The current list of trigger identifiers and their code ranges.

\begin{ltable}{triggeridentifiers}{ l | r | l }{Table of Trigger Identifiers and Code Ranges}

\textbf{Identifier Value} & \textbf{Name} & \textbf{Code Offset} \\
\hline
\hline

\input{TriggerCodeTable} % See .tex file for data

\end{ltable}


% Range
\subsection{Range}
\label{subsection:Range}

For convenience, it is also possible to define a range of triggers rather than explicitly defining each of the trigger:result pairs.
This is useful for defining things such as using the clicker speaker for every single key or just the letter keys.

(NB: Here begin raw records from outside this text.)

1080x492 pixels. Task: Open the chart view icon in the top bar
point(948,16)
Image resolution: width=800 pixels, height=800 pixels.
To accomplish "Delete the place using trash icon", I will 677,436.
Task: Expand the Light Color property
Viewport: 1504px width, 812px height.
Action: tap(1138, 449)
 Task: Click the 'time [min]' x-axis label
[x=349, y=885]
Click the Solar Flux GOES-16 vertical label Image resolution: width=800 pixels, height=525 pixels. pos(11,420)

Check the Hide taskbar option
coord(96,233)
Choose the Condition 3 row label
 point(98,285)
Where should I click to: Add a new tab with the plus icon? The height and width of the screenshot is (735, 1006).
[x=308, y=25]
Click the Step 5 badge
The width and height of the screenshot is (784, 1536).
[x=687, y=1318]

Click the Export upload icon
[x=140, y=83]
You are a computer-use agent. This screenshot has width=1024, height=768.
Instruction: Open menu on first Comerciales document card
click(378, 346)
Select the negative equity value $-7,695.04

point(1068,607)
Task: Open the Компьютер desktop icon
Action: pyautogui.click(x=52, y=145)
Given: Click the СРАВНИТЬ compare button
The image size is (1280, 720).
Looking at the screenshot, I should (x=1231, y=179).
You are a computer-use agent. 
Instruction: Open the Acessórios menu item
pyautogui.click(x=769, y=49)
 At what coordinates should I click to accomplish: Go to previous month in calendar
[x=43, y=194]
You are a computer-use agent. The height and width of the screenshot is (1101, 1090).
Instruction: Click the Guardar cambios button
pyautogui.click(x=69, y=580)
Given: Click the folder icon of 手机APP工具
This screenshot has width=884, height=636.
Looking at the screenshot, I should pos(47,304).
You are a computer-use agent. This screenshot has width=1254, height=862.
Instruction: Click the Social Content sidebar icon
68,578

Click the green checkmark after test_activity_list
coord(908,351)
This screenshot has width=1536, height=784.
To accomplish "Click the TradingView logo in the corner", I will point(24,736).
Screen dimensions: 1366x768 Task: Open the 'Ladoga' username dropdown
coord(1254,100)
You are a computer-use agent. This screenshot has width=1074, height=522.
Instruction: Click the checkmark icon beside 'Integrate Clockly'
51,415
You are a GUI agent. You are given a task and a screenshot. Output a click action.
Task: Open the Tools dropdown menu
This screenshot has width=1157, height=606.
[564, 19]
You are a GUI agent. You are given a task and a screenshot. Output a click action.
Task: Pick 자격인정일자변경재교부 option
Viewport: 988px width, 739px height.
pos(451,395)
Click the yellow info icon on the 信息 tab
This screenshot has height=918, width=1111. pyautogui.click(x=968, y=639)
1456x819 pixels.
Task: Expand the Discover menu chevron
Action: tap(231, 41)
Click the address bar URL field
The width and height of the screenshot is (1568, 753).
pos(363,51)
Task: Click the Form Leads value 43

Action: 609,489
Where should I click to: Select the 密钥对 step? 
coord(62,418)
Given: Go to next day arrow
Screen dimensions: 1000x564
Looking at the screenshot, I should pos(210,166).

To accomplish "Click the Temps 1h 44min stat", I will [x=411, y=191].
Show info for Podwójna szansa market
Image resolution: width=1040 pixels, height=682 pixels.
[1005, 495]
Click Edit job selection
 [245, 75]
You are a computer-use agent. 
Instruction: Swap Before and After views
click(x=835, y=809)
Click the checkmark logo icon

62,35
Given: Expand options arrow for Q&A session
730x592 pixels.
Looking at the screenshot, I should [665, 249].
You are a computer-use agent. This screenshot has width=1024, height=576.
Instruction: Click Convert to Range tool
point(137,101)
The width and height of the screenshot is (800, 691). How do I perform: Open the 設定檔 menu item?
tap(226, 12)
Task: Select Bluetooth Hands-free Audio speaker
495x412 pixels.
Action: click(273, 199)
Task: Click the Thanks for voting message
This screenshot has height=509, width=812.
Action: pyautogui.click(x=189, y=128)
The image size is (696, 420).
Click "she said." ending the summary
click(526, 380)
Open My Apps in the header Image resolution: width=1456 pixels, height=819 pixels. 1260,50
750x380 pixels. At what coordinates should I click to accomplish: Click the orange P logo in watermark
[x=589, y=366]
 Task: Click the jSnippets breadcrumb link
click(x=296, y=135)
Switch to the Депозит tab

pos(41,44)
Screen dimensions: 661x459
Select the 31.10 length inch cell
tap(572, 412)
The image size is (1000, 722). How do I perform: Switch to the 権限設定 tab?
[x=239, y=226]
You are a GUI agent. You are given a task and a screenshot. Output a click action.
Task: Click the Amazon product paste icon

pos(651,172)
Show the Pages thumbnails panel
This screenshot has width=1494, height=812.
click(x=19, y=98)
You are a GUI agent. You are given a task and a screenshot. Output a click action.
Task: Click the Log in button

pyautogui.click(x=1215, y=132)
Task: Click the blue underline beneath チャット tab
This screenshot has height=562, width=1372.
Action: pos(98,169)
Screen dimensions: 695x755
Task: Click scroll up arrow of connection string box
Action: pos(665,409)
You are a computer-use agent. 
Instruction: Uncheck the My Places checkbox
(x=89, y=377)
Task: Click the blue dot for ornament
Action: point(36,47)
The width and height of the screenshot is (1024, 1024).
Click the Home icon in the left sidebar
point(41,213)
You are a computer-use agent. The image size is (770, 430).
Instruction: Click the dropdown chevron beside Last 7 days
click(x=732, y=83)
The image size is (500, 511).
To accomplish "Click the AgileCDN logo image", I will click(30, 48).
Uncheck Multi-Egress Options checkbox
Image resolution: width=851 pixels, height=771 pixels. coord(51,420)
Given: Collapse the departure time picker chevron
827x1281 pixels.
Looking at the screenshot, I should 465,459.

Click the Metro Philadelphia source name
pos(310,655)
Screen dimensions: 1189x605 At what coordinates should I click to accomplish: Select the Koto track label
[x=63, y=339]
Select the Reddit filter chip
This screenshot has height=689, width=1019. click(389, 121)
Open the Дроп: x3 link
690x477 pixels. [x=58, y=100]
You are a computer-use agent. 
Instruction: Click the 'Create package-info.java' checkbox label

Ranges are defined as the numerical range of either USB Codes or Scan Codes (use not recommended).
Fortunately this means ranges such as A-Z will work has USB HID defines the USB Codes in order.
Unfortunately the range 0-9 will not work as the USB Codes are organized: 1, 2, 3, 4, 5, 6, 7, 8, 9, 0 just like on a keyboard.
To assist with this problem, the compiler will warn when this situation occurs.
Forward and reverse ranges are possible.
There is no wrap-around.
Scan Codes and USB Codes cannot be mixed.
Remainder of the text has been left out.